O how beautiful it was, that aircraft! Marcel Dassault used to be fond of saying that never a plane would leave his factories unless it was beautiful, and it must be said that machines designed in France are inevitably endowed with that elfin elegance that so characterises the hand of the French aeronautical engineer.

Thus bedecked in beauty it was that, one mournful autumn morning, Concorde set off on her last flight. What a splendid spectacle she made, champing at the bit at the lip of the runway on the day of her death!
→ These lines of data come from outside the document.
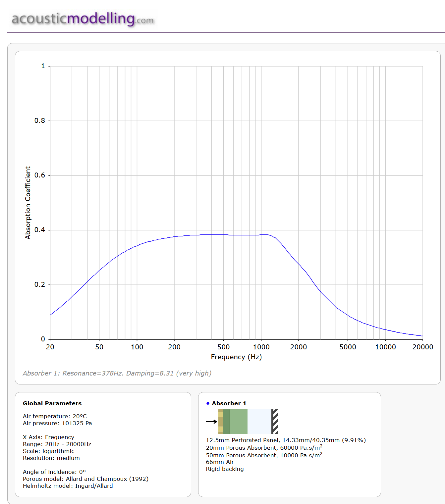Click the Absorber 1 heading
The image size is (445, 504).
click(x=229, y=403)
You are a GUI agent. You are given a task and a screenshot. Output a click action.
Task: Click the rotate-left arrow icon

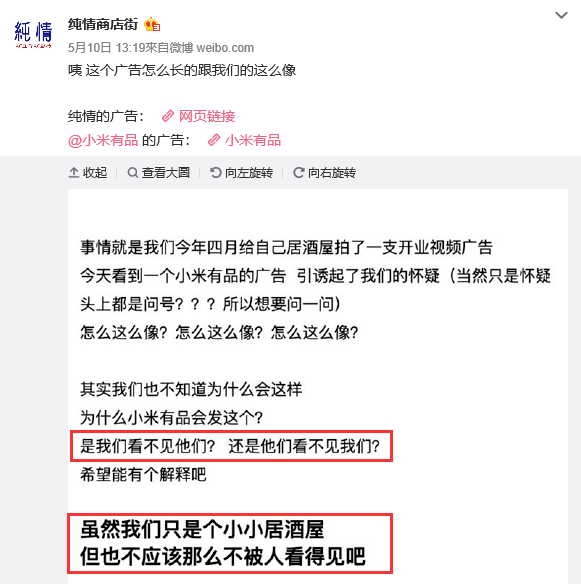pyautogui.click(x=216, y=172)
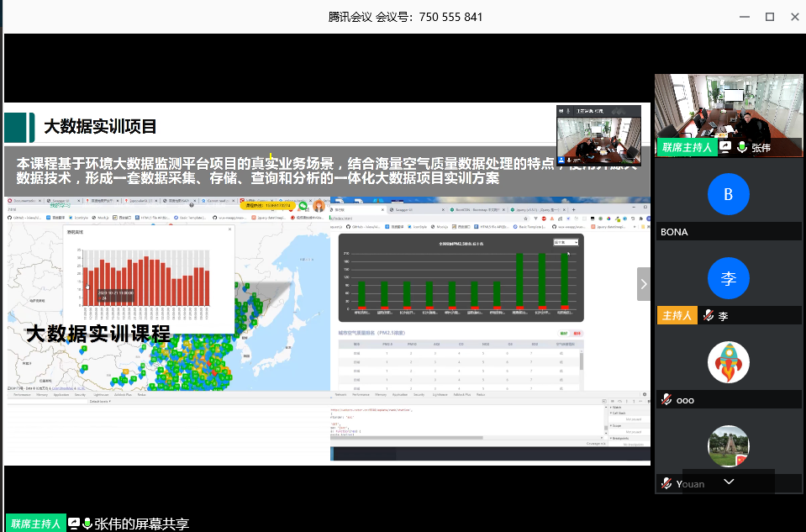Maximize the Tencent Meeting window
Screen dimensions: 806x532
(x=769, y=17)
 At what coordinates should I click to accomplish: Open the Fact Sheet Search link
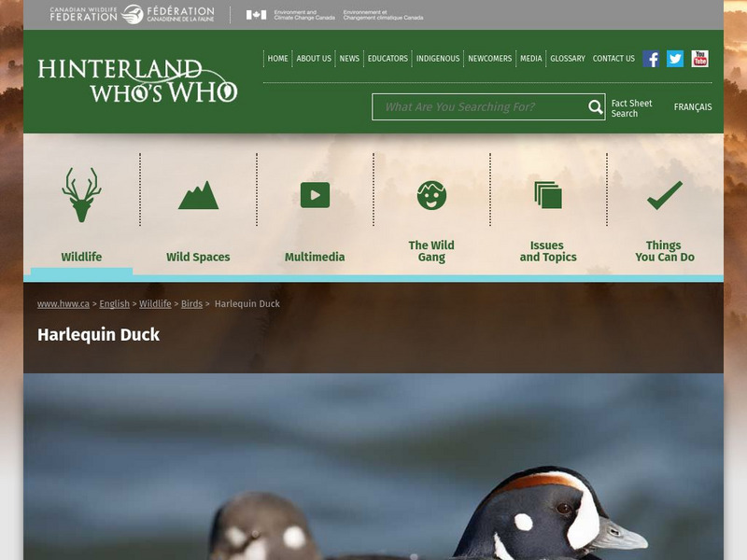click(629, 107)
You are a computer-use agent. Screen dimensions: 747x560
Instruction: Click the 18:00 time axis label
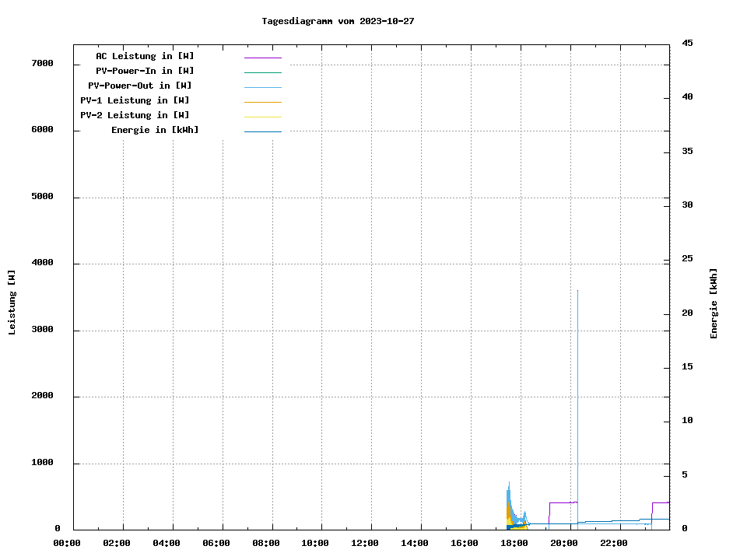(x=514, y=543)
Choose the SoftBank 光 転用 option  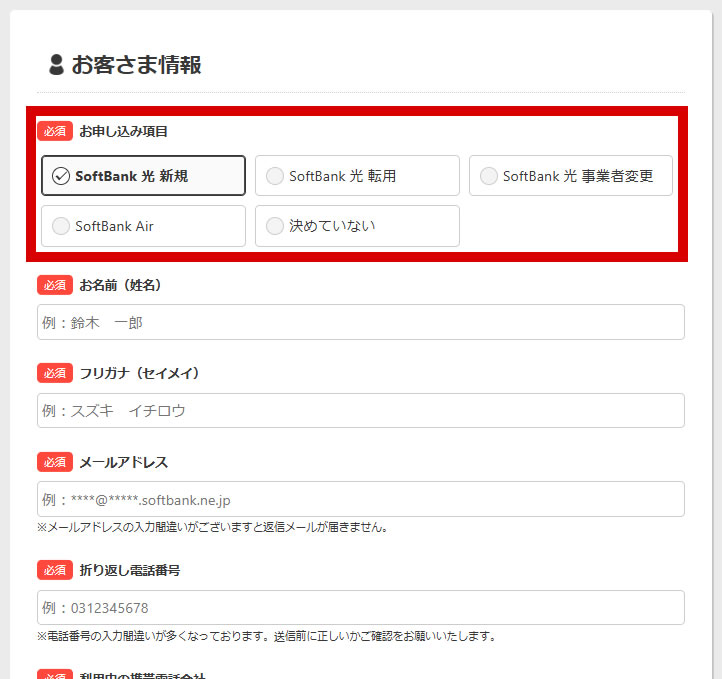(357, 176)
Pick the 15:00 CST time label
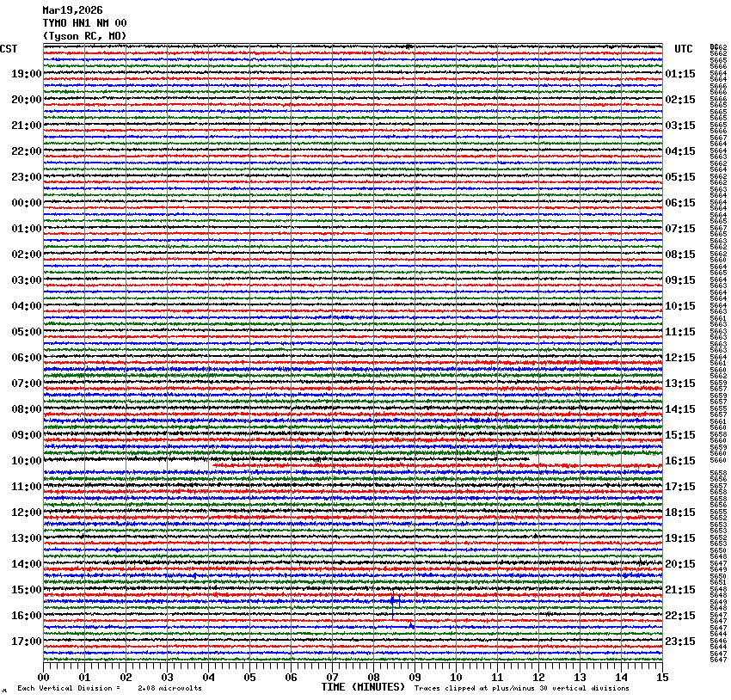 (x=26, y=590)
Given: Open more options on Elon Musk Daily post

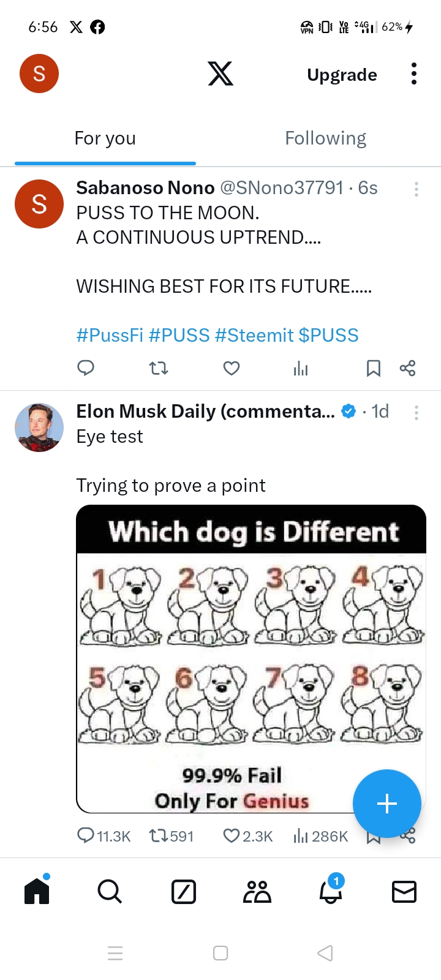Looking at the screenshot, I should pos(417,413).
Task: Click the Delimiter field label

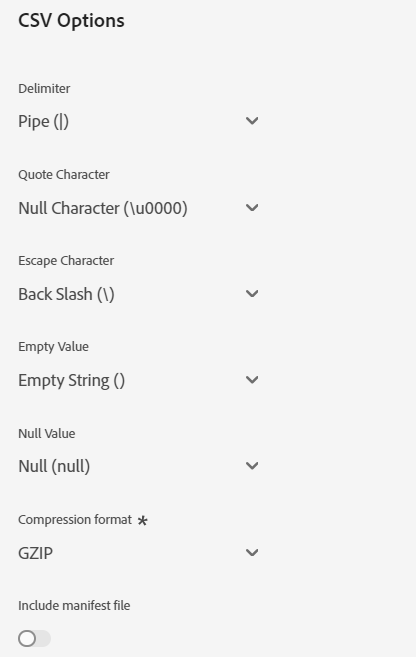Action: pyautogui.click(x=44, y=88)
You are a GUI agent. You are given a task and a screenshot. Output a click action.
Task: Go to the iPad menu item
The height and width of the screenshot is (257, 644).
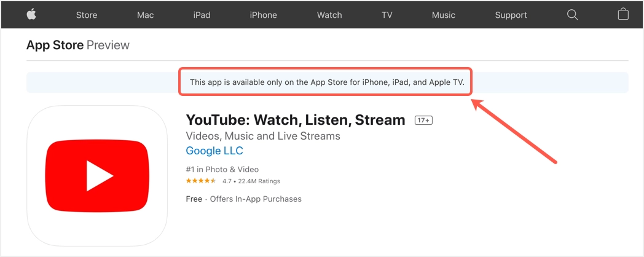202,15
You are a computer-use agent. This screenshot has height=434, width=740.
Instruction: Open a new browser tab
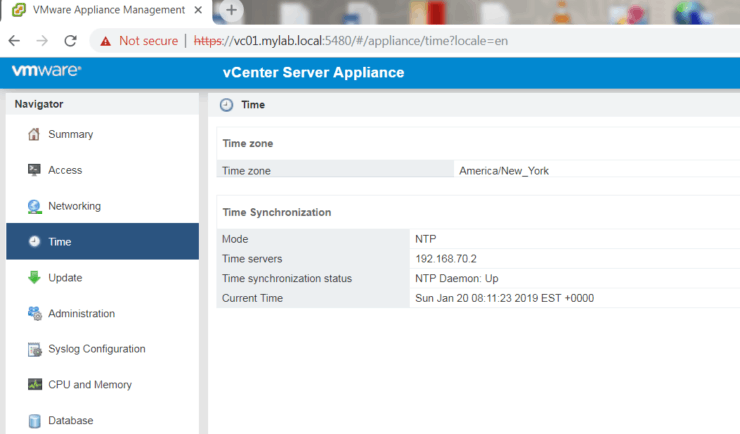coord(231,10)
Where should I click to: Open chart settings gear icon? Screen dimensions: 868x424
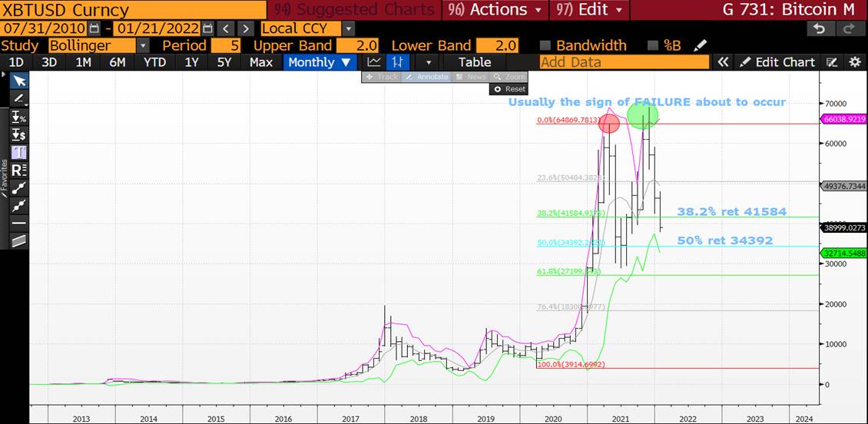854,62
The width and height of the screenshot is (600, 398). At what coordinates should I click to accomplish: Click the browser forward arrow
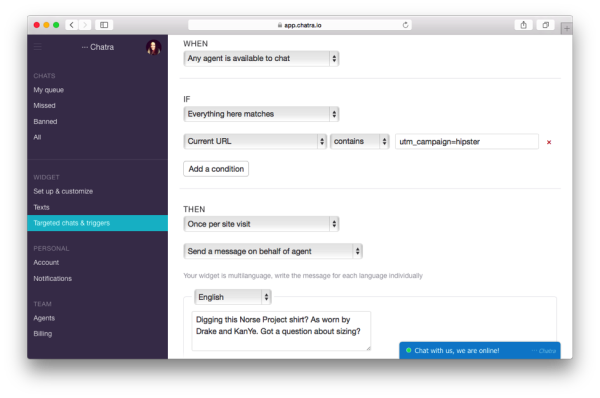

She roared, ready to pounce like a baying beast of prey, like the barely-tamed fighter aircraft that indeed she was.

In honour of the Entente Cordiale it had been decided at the design stage that the French would make the fuselage and design the aerodynamics. To the English fell the task of making the wing, and the engines beneath, and had it not been for Concorde’s engines Roy’s wife would not have become Roy’s wife, because her husband was an engineer who had come to France to work on the joint programme.

Roy spoke English with the round, fruity accent spoken in the western reaches of the perfidious island of Albion, in those very same lands through which Breton knights rode in search of King Arthur.

Roy mauled and mangled the French language in the same round, fruity accent, putting a smile on Roy’s wife’s face. That very same voice that brought tears of mirth to his adolescent daughters who, with their loving arms encircling his neck, dubbed him “our teddy daddy bear”.

Once the newly-crafted aircraft had taken to the air, test pilot André Turcat at the controls, in the erotically-charged year of 1969 so dear to Serge Gainsbourg, enthralled as he was by his amusing muse Birkin, the teams from England returned to their native shores. Minus Roy, however, for Roy loved Roy’s wife as dearly as Roy’s wife loved Roy.

Now there’s no denying that Roy enjoyed living in France. With his very own hands he built a house in Ile-de-France, beneath which he excavated a basement that ran the full length of the edifice, and which he used to house his old Alfa Romeos from the Dolce Vita days, for Roy, like all his fellow-countrymen, had a romantic heart.

Roy smoked too much. Roy drank too much. He worked too hard too, day and night. Roy smelt bad in the morning, having spent the night in his den, translating technical manuals, because that was the pretext he had found for staying in France.

“Thanks Roy!”

“No problem pal, think nothing of it,” he would say to his customer, “couldn’t leave you in the shit, could I?” 

“Morning Daddy. Pfwoaar, yuk Daddy, you stink like a bear!” one of his daughters reprimanded him that day, although secretly not minding, shameful as it was, being impregnated by that awful smell.

And so this day, the day of the final flight, she too is crying, just like her mother. Never again will she be able to fill her nostrils with the aroma of her teddy daddy bear, for he too has departed for the last time.

In all, Concorde flew for about 30 years. Roy lasted 12 years longer – not much for a man.